(Exercise instructions):
Return exactly those lines of the material below that fall between the line holding "1672x894 pixels." and the line holding "Remove the Assignee Name filter row", inclusive.

(Information given):
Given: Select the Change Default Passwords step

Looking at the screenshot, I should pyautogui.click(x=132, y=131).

...

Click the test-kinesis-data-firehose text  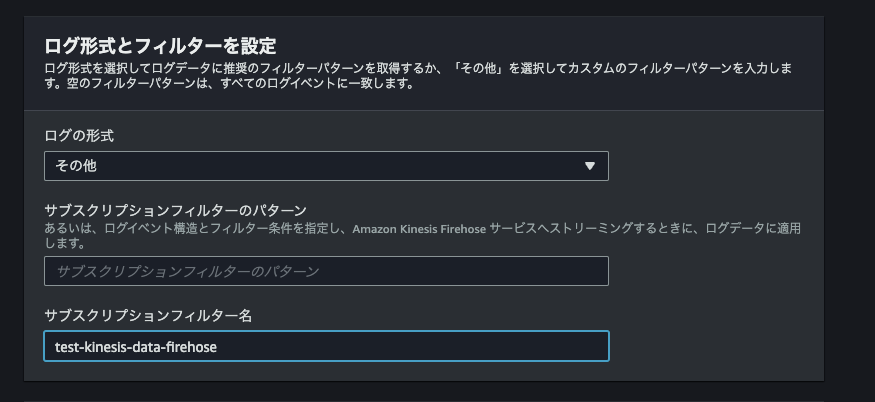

--

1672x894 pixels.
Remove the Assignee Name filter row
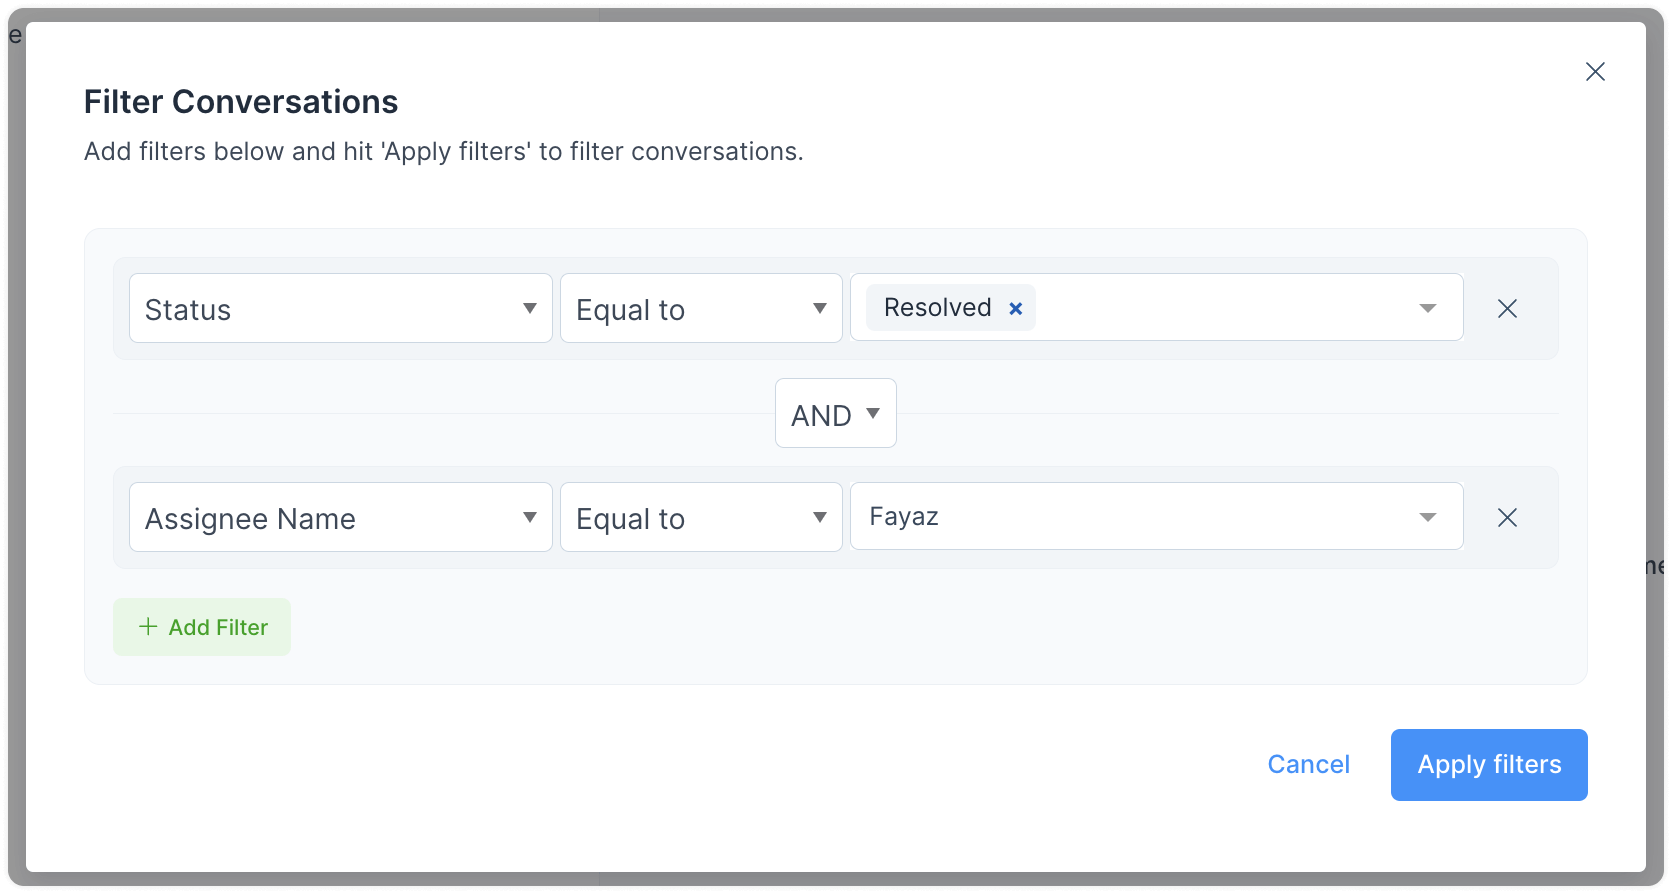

(Written answer):
1672x894 pixels.
Remove the Assignee Name filter row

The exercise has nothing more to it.